John Kerry & Mohammad Javad Zarif
The two primary architects of the Iran nuclear deal, U.S. Secretary of State John Kerry and Iranian Foreign Affairs Minister Mohammad Javad Zarif, may be recognized for their efforts to forestall nuclear warfare. After two years of toilsome negotiations, Iran and six world powers agreed in July to limitations on Iran's nuclear expansion in return for the elimination of sanctions against the country.
But Harpviken didn't highlight Kerry and Zarif. "I am not so sure that this will be the Nobel laureate this year. The deal in itself is a very good thing, but due to the mounting tensions between Iran and Saudi Arabia, the Nobel Committee would be sensitive about the deal being used in political competition," he said.
"I don't think this is very likely or prudent -- let's give the deal a few years to work before we celebrate it," Slate's Joshua Keating wrote.
The pope is viewed by many as a hero for his outspokenness on issues such as global poverty, climate change and the refugee crisis. He advocates for universal peace and stability by means of interfaith dialogue.
Pope Francis did not make Harpviken's short list, however. "We know for a fact that the Nobel Committee has been rather skeptical of giving it to the pope, probably because of their conservative stance on things like birth control, gay marriage and the battle against AIDS," he said.

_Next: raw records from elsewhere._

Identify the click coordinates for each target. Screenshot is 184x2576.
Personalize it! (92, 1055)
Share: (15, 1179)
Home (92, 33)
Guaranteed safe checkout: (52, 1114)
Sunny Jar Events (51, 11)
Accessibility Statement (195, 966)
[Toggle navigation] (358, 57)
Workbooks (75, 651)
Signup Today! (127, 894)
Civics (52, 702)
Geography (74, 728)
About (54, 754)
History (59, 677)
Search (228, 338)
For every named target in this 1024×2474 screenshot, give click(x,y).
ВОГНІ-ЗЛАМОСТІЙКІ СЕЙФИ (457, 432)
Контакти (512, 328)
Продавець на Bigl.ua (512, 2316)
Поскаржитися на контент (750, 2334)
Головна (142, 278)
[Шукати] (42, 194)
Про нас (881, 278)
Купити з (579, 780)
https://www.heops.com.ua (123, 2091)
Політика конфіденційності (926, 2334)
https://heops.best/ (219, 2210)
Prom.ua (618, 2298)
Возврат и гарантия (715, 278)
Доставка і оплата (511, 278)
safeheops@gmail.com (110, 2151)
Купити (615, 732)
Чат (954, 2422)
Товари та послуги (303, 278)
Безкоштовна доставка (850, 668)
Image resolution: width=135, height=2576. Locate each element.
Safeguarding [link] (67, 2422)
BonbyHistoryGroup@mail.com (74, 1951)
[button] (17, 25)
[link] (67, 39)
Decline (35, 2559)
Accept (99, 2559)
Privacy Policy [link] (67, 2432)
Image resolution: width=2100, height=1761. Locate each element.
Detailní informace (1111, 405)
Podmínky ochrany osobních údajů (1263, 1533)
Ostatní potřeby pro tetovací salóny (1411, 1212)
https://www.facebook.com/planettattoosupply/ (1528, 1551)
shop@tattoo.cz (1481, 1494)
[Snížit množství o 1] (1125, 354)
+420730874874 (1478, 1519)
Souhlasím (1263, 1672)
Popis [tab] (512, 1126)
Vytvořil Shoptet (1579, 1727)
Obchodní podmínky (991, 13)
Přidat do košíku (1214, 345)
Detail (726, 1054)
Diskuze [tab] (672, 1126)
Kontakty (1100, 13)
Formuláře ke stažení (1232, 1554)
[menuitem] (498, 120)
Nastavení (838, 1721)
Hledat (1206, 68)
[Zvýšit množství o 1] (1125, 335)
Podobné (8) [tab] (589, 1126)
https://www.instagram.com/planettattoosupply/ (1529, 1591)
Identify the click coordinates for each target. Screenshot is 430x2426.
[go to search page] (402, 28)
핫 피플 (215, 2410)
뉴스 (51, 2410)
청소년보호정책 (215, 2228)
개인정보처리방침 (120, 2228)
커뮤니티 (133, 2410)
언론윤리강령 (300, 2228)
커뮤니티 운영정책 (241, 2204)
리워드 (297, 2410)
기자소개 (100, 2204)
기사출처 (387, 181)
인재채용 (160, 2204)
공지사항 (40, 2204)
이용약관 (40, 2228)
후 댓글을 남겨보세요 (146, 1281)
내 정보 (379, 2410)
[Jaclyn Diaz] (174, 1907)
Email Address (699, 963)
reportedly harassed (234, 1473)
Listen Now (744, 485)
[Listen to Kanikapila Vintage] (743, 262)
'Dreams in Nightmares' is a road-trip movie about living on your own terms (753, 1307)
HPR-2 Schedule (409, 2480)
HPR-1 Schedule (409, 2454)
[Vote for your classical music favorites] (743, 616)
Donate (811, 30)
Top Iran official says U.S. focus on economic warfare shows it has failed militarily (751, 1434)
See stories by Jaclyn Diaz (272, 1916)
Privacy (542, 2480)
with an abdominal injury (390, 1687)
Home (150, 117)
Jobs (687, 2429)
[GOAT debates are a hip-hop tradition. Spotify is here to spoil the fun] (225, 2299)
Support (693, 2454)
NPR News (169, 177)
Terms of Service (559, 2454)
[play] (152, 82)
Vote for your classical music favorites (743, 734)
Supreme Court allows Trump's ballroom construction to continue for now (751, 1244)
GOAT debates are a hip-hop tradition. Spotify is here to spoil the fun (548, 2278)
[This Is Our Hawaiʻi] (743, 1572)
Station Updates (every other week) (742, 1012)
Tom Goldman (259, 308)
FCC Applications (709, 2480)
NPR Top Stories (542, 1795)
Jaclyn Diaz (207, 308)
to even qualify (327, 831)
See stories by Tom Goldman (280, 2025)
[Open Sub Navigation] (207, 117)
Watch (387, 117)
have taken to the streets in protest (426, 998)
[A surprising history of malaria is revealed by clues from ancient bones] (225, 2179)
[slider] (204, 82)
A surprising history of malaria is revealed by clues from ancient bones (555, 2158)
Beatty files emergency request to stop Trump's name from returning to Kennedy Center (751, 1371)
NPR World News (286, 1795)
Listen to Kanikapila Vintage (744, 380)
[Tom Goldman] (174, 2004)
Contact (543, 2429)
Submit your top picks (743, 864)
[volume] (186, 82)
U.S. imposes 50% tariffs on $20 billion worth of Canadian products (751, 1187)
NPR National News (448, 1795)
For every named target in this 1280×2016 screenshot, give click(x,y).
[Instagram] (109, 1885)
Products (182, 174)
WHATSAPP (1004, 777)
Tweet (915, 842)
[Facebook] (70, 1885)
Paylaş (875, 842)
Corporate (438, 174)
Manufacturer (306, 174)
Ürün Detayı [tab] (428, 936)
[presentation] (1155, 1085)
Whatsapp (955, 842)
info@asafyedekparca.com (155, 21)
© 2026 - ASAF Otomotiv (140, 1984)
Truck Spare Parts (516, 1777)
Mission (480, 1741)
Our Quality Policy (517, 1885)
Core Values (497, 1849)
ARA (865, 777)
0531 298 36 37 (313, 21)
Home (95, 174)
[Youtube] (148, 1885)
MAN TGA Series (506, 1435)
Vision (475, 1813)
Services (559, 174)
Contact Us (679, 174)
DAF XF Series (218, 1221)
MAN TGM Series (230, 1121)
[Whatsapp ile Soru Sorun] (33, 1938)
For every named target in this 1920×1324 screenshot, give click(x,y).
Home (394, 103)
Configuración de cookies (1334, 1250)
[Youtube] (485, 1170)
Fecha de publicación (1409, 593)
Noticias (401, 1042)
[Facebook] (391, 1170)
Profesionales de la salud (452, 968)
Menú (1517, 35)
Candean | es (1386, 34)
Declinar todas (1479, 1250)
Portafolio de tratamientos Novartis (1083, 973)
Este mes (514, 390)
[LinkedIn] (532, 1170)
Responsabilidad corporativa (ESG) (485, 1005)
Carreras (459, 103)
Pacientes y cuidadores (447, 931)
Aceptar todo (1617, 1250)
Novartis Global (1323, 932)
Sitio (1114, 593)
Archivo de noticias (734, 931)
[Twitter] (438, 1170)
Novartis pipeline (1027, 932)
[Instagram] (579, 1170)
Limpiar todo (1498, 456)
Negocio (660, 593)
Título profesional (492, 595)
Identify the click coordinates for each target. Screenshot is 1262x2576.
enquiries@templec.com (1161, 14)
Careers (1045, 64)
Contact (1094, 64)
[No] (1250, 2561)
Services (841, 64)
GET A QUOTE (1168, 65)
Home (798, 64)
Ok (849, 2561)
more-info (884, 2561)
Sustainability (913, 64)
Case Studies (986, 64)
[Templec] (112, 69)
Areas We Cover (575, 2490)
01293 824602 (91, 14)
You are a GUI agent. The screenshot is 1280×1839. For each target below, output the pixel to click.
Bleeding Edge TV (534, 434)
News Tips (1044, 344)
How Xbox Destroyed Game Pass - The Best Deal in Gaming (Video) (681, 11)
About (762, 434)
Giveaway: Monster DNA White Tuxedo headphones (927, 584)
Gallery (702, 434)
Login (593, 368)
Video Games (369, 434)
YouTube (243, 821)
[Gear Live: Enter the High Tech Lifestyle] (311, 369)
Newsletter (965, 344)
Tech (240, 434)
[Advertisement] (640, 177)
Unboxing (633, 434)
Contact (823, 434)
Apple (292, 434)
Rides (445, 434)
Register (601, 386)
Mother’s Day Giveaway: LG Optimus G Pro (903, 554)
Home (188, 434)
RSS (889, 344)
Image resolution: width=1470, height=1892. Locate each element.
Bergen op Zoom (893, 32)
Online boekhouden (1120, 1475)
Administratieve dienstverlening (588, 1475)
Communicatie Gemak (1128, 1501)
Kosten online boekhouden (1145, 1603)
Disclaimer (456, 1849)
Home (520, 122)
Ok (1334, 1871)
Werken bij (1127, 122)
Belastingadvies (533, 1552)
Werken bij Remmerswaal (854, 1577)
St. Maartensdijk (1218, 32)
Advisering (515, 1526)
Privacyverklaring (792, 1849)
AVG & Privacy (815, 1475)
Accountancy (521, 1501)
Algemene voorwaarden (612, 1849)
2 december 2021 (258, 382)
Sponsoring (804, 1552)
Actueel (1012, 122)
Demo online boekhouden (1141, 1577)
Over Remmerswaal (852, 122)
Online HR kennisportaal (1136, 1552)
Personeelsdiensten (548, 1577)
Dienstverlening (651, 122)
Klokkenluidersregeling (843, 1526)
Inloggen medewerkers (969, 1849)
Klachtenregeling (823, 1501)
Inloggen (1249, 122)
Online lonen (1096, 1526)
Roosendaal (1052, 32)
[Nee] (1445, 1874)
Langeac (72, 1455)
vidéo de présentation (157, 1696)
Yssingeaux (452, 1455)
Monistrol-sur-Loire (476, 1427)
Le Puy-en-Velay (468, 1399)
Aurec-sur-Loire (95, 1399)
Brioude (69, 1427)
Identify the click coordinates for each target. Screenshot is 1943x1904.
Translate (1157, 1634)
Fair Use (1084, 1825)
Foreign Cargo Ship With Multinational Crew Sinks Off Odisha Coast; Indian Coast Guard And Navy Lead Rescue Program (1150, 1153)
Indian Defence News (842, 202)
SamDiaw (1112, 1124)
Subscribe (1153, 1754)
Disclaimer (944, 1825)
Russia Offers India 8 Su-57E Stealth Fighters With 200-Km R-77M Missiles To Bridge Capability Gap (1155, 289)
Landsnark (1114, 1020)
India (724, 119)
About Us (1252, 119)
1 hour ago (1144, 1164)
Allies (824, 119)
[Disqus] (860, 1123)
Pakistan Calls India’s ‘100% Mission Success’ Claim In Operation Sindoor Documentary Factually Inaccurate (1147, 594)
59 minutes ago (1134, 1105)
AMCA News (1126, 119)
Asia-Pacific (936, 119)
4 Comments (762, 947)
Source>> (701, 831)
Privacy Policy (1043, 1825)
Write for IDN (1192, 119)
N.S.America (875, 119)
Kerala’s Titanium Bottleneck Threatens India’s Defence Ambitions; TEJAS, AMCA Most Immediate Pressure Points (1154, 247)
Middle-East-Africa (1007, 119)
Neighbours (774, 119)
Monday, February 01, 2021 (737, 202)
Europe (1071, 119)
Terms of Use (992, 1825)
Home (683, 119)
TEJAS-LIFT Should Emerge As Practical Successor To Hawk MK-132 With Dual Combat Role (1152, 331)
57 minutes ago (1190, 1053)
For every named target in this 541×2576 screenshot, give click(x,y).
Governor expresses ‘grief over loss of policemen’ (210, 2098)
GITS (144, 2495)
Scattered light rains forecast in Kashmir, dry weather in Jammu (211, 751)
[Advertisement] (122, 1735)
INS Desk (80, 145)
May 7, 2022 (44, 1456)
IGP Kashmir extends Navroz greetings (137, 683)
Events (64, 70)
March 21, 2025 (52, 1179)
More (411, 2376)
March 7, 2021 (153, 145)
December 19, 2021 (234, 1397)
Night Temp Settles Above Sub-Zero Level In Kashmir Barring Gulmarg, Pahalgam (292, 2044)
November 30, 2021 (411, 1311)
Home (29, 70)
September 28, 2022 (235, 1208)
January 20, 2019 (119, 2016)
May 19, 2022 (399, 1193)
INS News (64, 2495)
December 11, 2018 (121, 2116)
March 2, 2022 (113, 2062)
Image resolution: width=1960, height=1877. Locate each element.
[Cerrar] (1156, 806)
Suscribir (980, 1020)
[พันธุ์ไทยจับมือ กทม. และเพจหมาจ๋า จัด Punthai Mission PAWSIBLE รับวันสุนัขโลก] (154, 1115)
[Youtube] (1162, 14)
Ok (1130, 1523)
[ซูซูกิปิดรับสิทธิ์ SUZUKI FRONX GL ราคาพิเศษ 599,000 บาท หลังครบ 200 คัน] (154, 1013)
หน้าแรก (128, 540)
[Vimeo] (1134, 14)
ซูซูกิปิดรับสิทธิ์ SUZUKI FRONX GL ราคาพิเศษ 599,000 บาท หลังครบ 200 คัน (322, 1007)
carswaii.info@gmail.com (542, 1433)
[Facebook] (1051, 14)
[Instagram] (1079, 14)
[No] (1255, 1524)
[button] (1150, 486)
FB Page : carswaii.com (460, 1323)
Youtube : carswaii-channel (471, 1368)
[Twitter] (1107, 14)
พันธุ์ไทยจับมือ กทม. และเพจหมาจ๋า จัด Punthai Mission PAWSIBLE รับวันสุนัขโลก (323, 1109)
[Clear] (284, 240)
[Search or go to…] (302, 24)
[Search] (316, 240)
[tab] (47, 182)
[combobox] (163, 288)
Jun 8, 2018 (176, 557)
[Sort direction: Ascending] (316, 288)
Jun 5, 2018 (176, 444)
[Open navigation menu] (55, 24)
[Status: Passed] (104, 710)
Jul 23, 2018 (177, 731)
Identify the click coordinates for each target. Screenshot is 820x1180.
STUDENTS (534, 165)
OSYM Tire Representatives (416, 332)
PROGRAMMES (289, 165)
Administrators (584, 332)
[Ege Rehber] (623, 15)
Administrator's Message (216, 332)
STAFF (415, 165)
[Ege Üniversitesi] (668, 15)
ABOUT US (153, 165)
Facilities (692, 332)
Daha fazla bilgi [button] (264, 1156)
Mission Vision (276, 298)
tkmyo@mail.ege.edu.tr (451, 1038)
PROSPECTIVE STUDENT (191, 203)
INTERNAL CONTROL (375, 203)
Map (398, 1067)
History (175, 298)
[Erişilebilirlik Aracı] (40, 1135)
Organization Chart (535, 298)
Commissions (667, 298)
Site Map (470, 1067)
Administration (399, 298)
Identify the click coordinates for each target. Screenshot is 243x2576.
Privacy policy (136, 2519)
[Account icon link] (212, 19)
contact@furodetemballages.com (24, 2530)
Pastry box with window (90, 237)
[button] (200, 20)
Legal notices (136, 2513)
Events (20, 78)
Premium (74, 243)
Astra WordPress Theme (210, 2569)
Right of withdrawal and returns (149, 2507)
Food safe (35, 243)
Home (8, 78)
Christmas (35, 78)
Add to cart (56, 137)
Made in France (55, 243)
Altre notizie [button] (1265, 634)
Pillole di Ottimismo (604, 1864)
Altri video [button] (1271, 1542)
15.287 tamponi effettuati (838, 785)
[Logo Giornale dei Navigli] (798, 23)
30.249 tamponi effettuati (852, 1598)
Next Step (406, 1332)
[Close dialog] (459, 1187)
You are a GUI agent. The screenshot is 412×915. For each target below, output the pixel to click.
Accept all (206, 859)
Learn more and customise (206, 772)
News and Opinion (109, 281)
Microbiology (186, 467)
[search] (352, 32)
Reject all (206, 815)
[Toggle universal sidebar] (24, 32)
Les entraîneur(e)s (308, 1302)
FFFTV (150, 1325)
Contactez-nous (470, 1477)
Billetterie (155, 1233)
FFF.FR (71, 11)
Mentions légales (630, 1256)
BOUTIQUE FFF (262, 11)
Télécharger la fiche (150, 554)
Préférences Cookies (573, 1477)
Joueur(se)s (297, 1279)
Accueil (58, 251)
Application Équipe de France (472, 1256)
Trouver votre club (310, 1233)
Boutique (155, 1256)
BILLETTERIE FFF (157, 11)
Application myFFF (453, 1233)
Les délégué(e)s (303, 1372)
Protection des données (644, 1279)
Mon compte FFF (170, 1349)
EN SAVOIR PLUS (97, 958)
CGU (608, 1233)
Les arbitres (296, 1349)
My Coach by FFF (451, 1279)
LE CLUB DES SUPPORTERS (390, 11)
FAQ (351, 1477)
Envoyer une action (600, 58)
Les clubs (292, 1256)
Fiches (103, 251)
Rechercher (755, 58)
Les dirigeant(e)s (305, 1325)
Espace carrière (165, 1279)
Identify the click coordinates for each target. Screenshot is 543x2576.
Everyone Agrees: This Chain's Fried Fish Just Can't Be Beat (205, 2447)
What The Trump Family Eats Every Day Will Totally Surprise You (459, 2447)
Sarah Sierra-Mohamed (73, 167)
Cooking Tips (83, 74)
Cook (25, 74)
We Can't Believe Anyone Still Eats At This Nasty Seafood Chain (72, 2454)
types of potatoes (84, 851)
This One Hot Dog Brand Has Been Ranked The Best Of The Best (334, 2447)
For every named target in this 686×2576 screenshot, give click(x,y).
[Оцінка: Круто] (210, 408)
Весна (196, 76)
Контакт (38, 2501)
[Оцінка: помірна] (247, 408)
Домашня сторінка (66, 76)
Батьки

"There is maybe questions about whether it's right to give the Peace Prize to someone of one particular faith community," Harpviken added.
"Pope Francis is the great moral teacher of the world" and deserves the prize for speaking up for "the voiceless and powerless and underdogs of the world," argued Observer columnist Brent Budowsky.
Dmitry Muratov & Novaya Gazeta
The Russian independent publication Novaya Gazeta and its editor, Dmitry Muratov, are nominated for their efforts to produce unbiased journalism in a country marked by intense censorship. Several Novaya Gazeta journalists have been killed, and its website is a repeat target for cyber-hacking.
A media outlet has never won a Nobel Peace Prize before, but "that is a reason why [Novaya Gazeta] should," said Harpviken. Such an award, he said, would cast a light on "very negative developments in Russia" in the areas of "human rights, freedom of democracy and expression," as well as "sharp conflict" over Ukraine and Syria.
"It does real journalism. It is the last major publication consistently critical of state power," said The Guardian's Luke Harding. "Novaya is a bright light in dark times. Giving the prize to Novaya would send an strong message to the Kremlin, which only believes in self-serving 'sovereign' narratives."
The National Security Agency whistleblower was already nominated once, in 2014, for his efforts to expose the scope of U.S. intelligence gathering. But Edward Snowden is a divisive figure: Some hail him as a hero for opening up a greater debate about mass surveillance and government secrecy, while others think he betrayed his country.
"I am afraid that Snowden's time has passed," said Harpviken. "The sacrifices he has made are important for freedom of information and protection of privacy, but it simply is too late. And it's no secret that to give the Peace Prize to a U.S. citizen who most Americans considered a traitor is quite a tall act."
The Guardian, which published some of Snowden's initial revelations, wrote last year, "While an award would merely lend credence to his heroic deeds, his continued involvement in surveillance reform despite his exile is truly an act of nobility."
Awarding Snowden the prize, Haaretz columnist Iris Leal wrote, would make the point to Western countries that "they were slowly becoming societies that kept populations and individuals under supervision and surveillance, in chilling contradiction of their declared democratic spirit."